大鼠脑间质细胞DI TNC1

基本信息

中文名称：大鼠脑间质细胞

细胞简称：DI TNC1

细胞别称：DITNC1; DI-TNC1; DI TNC-1

细胞形态：成纤维细胞样

生长特性：贴壁细胞

组织来源：脑

简介：通过用含有SV40 致癌早期区域的 DNA 构建体转染 1 天大的 Sprague-Dawley 大鼠中脑组织原代星形胶质细胞而建立。使用人类 GFAP 启动子（pGFA-SV-Tt）和小鼠磷酸甘油酸激酶启动子（pPGK-neo）影响转录控制。使用 G418 进行克隆。这些细胞在表型上类似于 1 型星形胶质细胞，包括对神经胶质纤维酸性蛋白（GFAP）的免疫反应和对γ-氨基丁酸（GABA）的β-丙氨酸可抑制的高亲和力摄取机制。α-2-巨球蛋白的产生类似于原代星形胶状细胞中发现的，但转铁蛋白的产生减少。该细胞系已被证明不会产生前脑啡肽 A、半乳糖脑苷脂或表达 04 或 A2B5 表面抗原，这是 2 型星形胶质细胞的典型特征。免疫染色显示 SV40 T 抗原存在于 90%以上的细胞中。
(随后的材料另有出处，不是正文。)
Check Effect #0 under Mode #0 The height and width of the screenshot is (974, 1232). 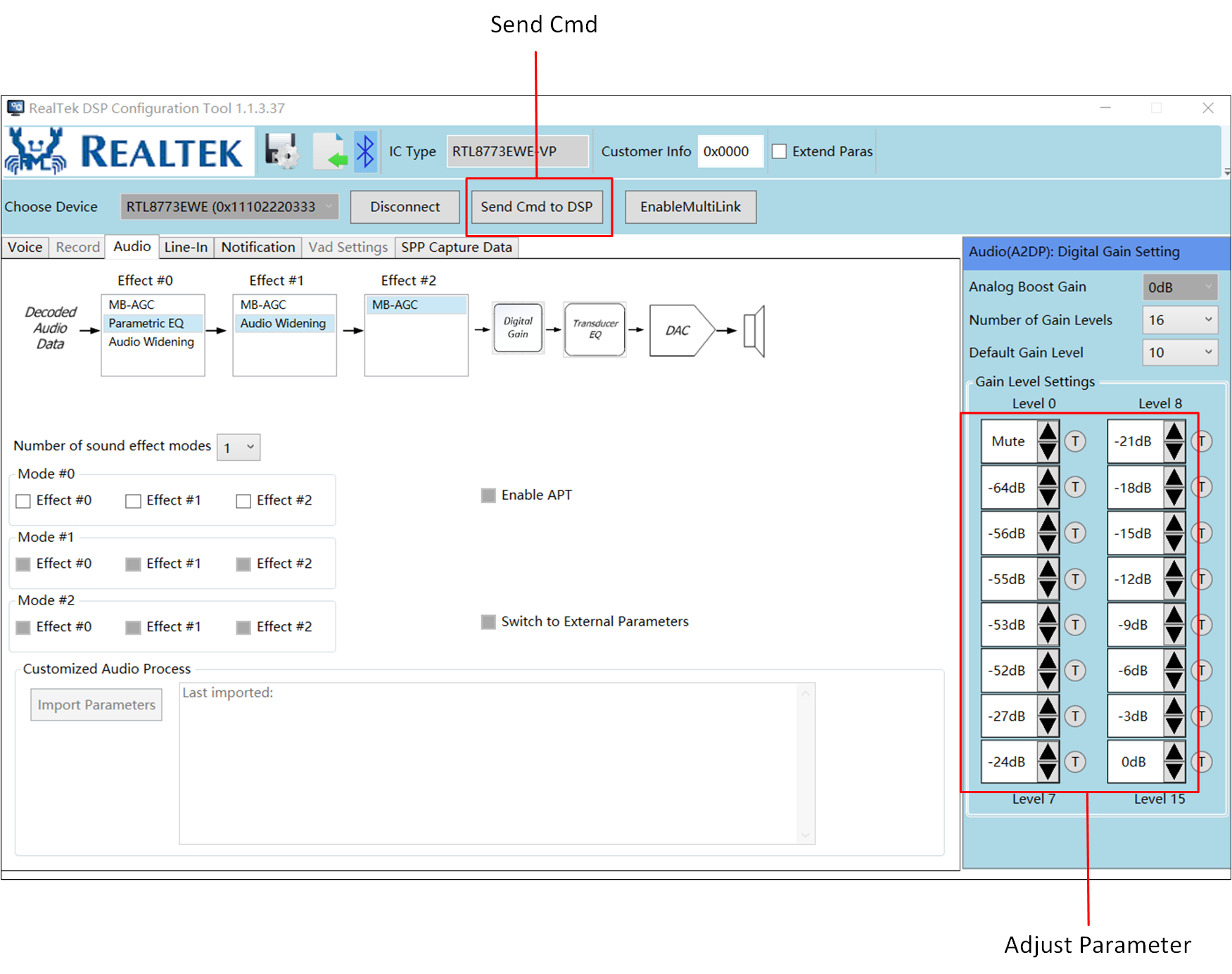[24, 501]
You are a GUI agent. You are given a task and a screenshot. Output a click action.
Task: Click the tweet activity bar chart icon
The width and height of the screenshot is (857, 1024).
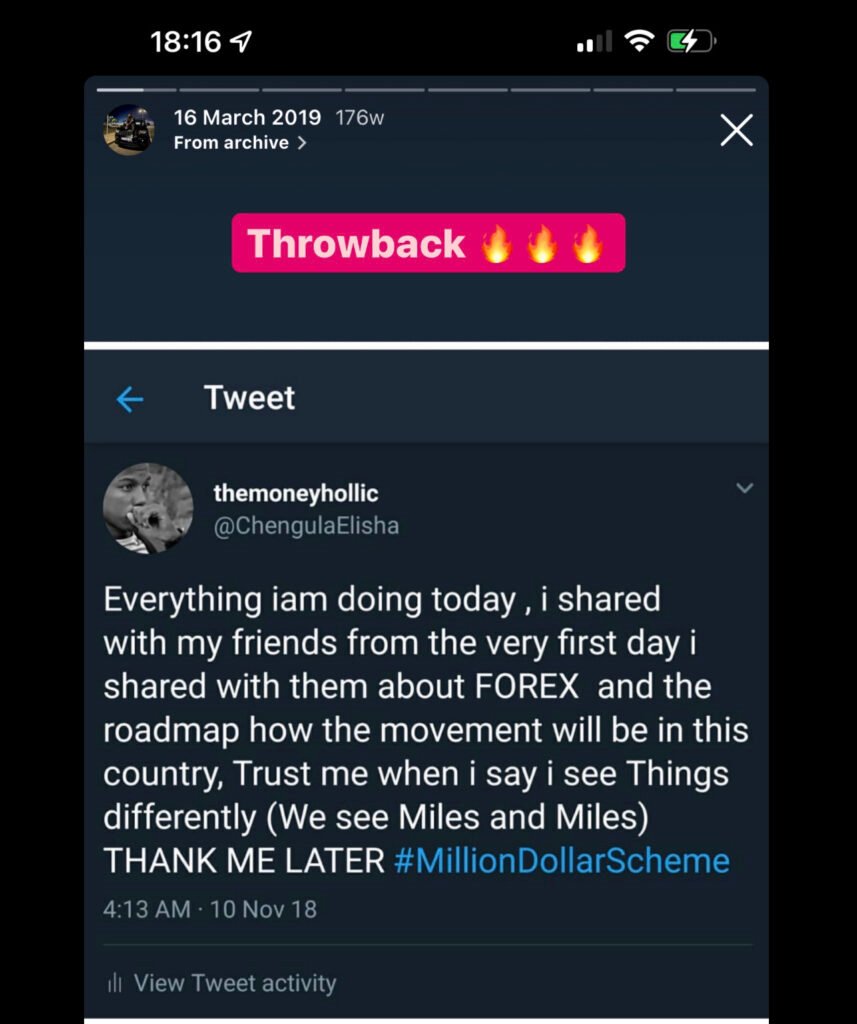point(114,984)
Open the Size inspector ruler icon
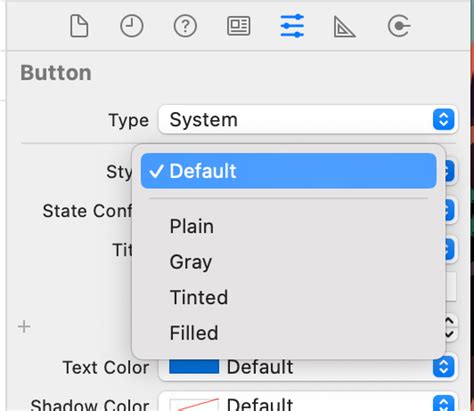 (344, 26)
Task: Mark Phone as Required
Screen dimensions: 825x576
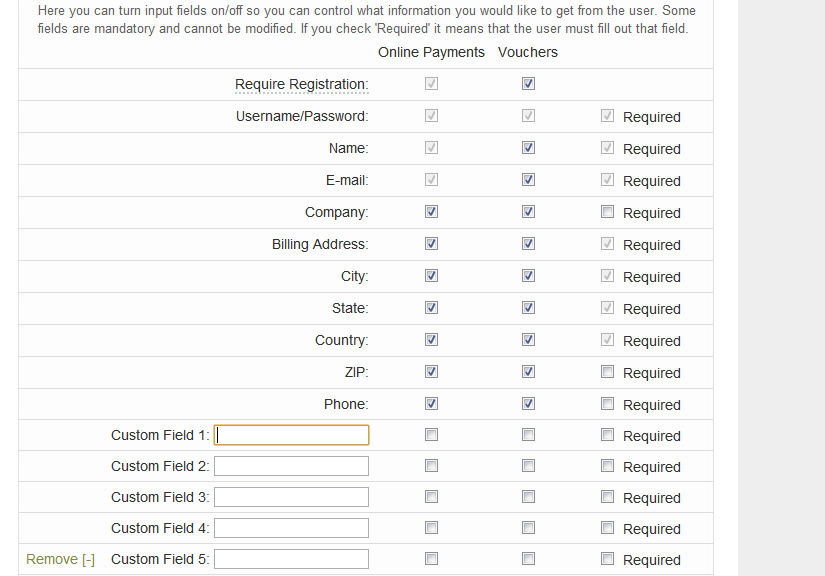Action: pos(607,404)
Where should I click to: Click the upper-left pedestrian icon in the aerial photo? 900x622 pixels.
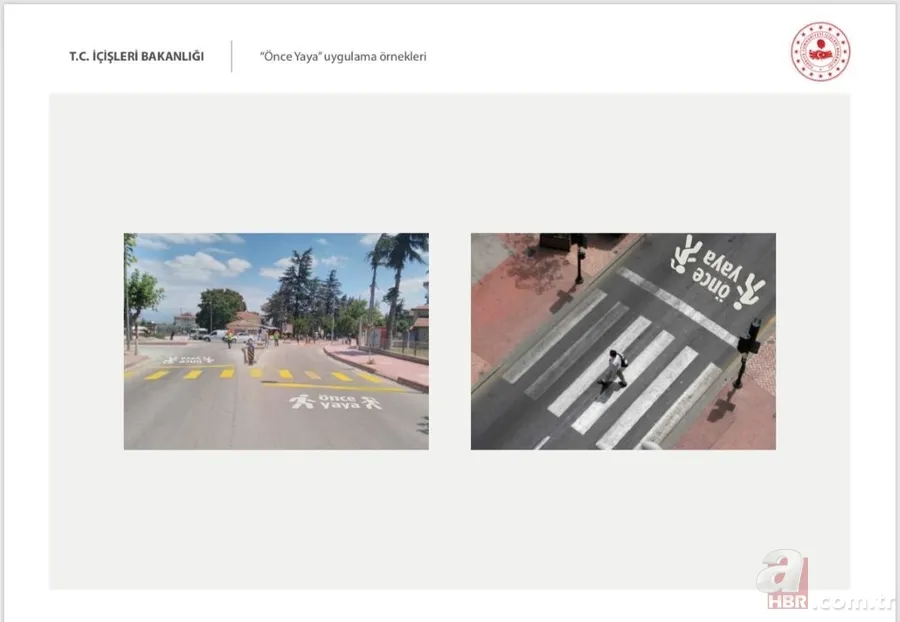pyautogui.click(x=687, y=253)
培养方案A(默认)生长培养基：DMEM培养基＋10% FBS（CF-02S/AUS-01S）＋1%P/S

培养条件：气相：空气，95%；CO2，5%；温度：37℃

冻存条件：70% 基础培养基+20%FBS+10%DMSO

液氮保存

传代步骤：1.吸出原培养液；

2.加入2mL左右PBS，轻轻晃动培养瓶润洗细胞,吸出PBS丢弃；

3.加入1mL左右0.25%胰蛋白酶溶液（含EDTA），轻轻晃动培养瓶使之浸润所有细胞；  

4.放入培养箱消化2-3 min，显微镜下看到细胞块中间的细胞明显变圆有间隙时可终止；

5.加入5mL含血清的培养基终止消化，吹打细胞使之脱壁并在液体里反复吹打使细胞尽量呈单颗细胞的悬浮液；

6.收集细胞悬液离心，1000rpm/min 3-5分钟，离心完吸出上清丢弃；

7.加入新鲜培养基，轻轻吹打混匀细胞即可，按比例接种到新培养瓶，补足培养基，拧松瓶盖或使用透气瓶盖进行培养。

传代比例（密度）：1:2

换液频次：2-3/周

特殊情况：

1.若培养瓶或者冻存管出现破碎或漏液情况，及时拍照联系销售反馈，按指导进行进一步处理。若只是外包装破损一般不影响培养瓶和冻存管，请放心使用。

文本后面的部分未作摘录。